EXERCISE BRIEF >> Quote the listing word for word, starting at the line containing "Open the More menu in the navbar" and ending at the end of the listing, and leave out the pictures.

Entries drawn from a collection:
* begin *
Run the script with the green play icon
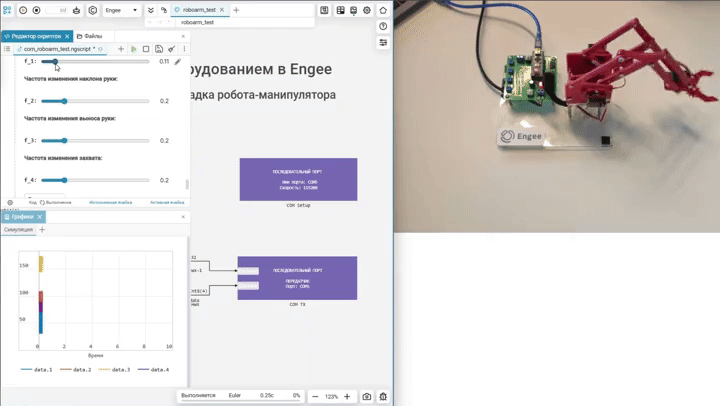720x406 pixels. (133, 48)

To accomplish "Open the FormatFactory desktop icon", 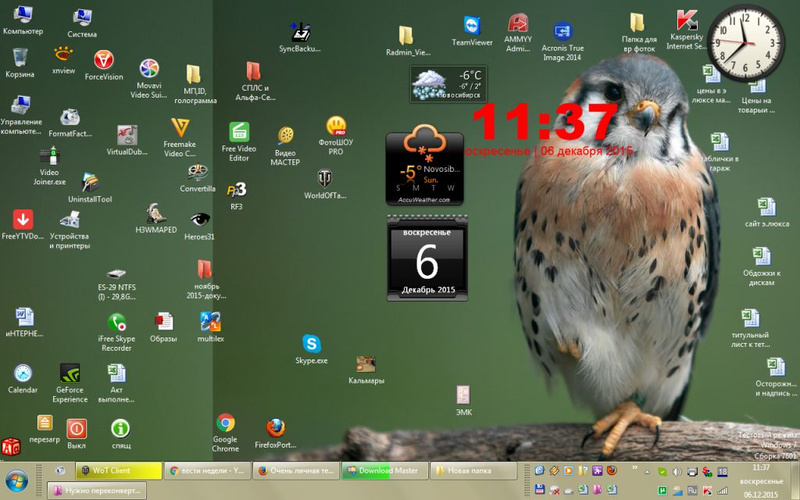I will [x=70, y=118].

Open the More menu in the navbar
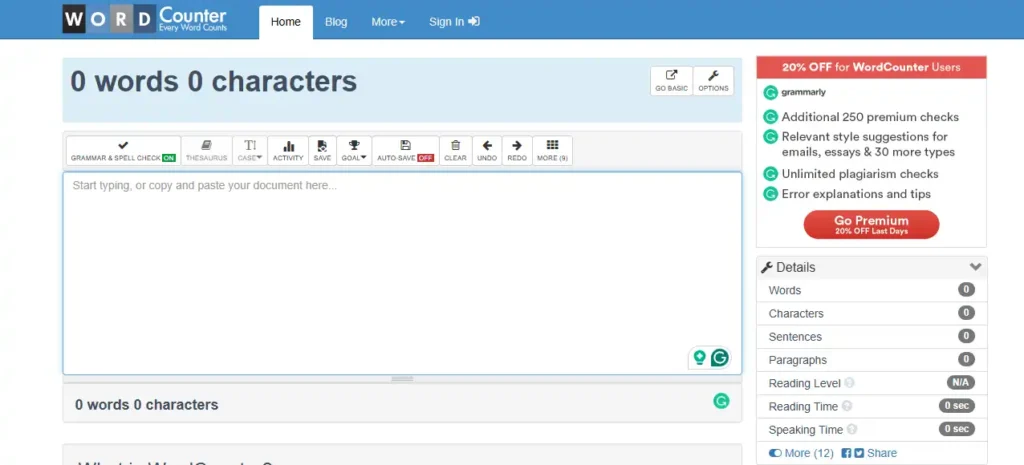coord(388,22)
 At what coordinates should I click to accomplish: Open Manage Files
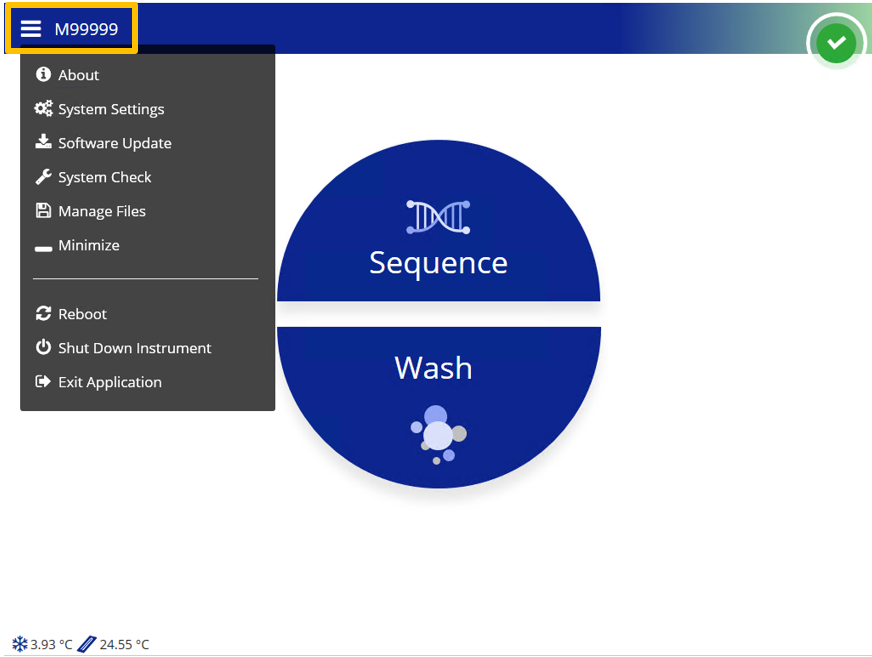[x=101, y=211]
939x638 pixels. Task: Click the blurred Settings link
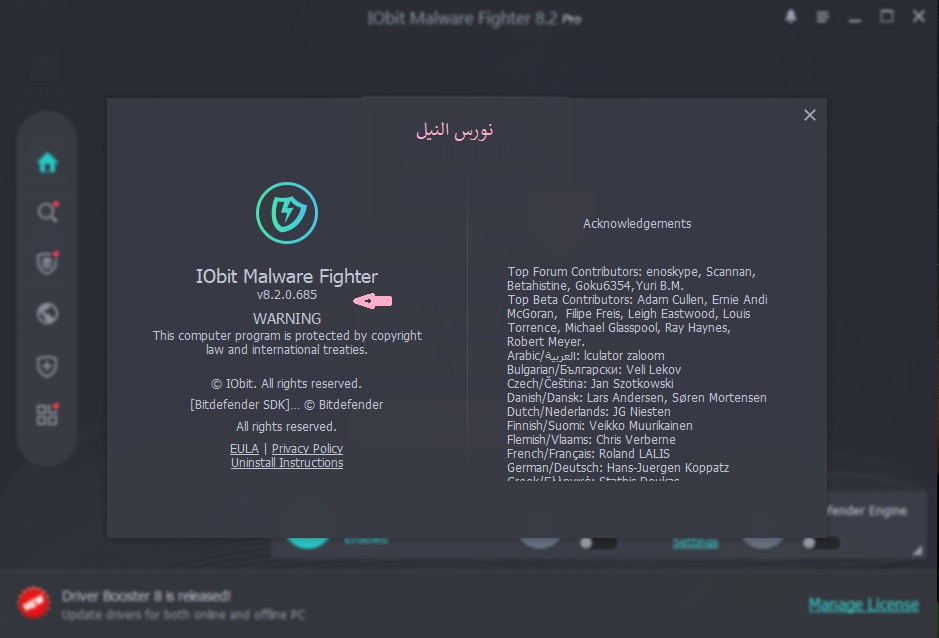694,542
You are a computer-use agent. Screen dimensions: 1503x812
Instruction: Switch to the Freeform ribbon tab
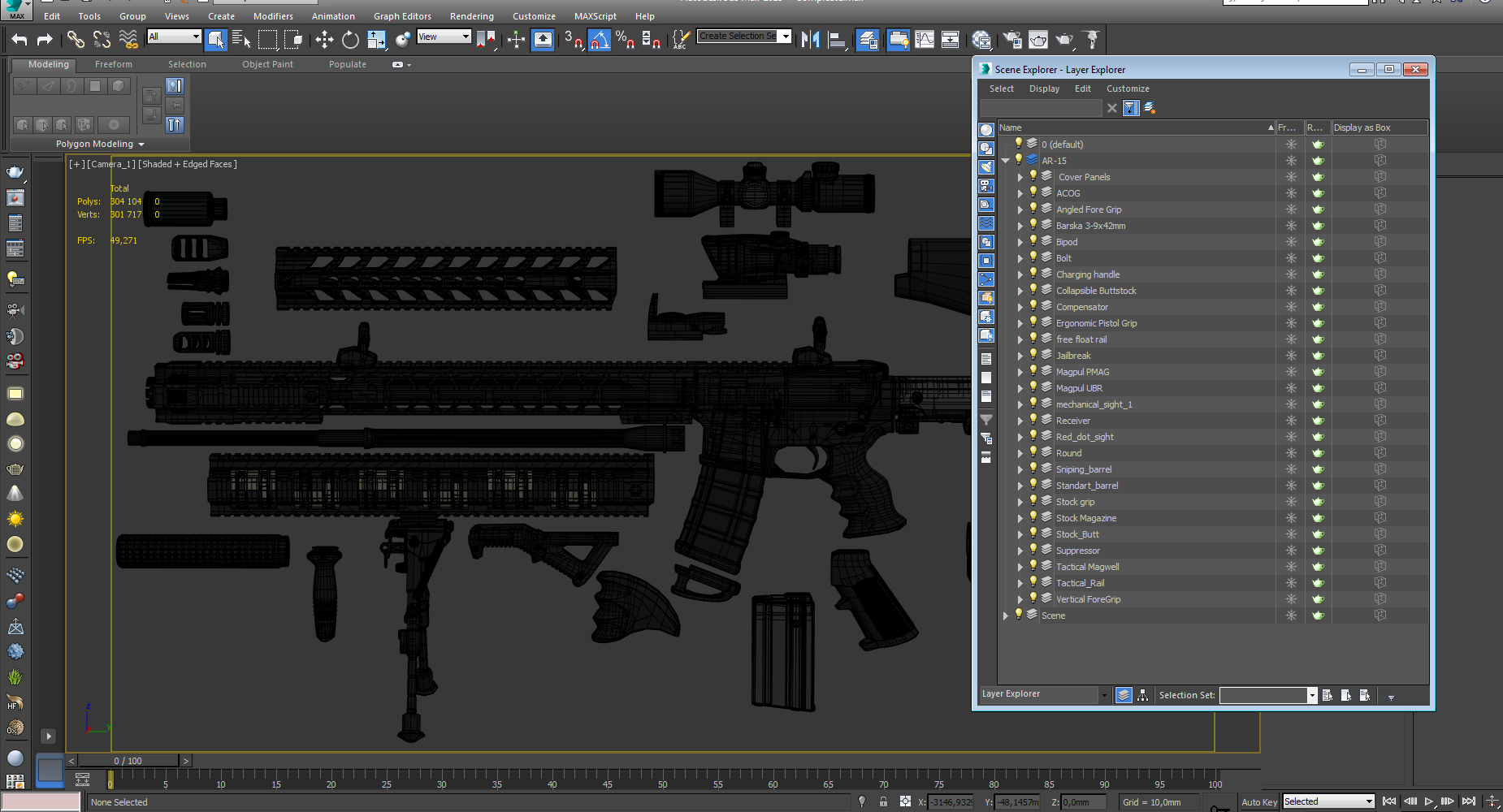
* end *
CORRECT RESPONSE >>
Open the More menu in the navbar
coord(388,22)
 At what coordinates should I click to accomplish: Open Manage Files
[x=101, y=211]
939x638 pixels. Task: Click the blurred Settings link
694,542
You are a computer-use agent. Screen dimensions: 1503x812
Instruction: Switch to the Freeform ribbon tab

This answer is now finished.